• **YOUR OBJECTIVE**: Search the entries below. Return every line that has "computer" in it.

--- INFORMATION SHOWN ---

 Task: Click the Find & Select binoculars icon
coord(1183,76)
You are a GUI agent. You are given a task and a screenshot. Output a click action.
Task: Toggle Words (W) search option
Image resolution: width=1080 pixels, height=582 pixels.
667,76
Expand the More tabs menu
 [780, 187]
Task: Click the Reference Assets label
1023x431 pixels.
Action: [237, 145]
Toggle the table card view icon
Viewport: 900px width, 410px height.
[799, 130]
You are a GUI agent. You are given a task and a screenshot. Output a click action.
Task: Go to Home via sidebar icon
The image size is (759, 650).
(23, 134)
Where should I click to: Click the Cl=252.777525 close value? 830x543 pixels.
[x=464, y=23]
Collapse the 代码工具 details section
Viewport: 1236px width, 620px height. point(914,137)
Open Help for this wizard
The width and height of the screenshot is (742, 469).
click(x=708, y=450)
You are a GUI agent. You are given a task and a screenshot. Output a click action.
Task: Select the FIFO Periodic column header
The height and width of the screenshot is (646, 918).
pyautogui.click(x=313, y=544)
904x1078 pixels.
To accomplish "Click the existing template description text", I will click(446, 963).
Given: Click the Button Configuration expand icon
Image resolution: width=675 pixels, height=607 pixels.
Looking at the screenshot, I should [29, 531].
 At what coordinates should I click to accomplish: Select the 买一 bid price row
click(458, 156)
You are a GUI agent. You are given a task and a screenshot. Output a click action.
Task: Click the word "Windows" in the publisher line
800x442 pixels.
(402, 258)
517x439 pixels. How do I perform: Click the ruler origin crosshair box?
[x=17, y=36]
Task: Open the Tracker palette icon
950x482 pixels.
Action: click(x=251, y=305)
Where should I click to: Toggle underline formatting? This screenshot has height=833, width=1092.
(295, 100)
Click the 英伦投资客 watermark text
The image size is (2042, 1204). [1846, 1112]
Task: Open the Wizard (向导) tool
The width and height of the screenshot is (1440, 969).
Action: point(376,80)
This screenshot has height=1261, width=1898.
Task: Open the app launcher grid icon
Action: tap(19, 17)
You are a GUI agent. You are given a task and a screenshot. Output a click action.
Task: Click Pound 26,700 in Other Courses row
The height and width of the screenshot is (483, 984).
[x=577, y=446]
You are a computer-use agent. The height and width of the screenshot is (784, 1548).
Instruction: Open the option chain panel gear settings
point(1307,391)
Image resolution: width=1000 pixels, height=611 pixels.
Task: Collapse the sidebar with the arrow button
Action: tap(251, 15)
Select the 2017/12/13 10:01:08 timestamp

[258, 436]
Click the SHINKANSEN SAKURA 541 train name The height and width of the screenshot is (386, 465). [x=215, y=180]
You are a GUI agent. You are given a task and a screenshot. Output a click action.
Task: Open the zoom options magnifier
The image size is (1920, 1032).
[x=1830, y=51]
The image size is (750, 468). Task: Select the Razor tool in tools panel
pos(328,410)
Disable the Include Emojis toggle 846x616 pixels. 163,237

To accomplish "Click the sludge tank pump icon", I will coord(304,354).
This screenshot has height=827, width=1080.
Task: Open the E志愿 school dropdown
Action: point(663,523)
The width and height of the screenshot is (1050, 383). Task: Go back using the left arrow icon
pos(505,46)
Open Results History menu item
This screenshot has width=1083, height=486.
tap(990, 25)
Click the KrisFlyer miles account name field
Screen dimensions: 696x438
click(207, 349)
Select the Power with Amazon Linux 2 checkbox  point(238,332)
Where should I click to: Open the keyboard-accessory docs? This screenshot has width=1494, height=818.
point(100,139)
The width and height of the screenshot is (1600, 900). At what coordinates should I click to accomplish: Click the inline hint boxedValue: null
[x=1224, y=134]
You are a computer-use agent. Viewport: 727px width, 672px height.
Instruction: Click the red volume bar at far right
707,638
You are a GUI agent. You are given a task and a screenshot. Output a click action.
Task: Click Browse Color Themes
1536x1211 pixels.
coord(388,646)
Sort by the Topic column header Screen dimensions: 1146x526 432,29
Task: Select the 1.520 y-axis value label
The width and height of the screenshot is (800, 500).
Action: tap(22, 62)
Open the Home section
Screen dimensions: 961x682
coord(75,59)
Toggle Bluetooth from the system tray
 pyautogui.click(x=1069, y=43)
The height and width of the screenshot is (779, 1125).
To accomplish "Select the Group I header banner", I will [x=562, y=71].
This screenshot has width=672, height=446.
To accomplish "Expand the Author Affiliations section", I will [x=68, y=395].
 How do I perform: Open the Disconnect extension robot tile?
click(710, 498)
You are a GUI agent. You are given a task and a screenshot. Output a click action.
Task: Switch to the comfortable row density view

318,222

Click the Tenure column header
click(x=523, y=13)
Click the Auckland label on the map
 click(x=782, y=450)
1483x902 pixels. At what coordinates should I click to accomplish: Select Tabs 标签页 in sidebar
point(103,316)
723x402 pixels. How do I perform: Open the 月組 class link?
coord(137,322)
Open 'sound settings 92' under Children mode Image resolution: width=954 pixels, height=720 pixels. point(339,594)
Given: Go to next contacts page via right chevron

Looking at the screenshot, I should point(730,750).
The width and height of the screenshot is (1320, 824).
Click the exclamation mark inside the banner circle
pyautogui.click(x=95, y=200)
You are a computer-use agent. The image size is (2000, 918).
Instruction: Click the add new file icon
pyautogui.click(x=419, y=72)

---

• **RESULT OF THE EXERCISE**:
You are a computer-use agent. The height and width of the screenshot is (784, 1548).
You are a computer-use agent. Viewport: 727px width, 672px height.
You are a computer-use agent. The image size is (2000, 918).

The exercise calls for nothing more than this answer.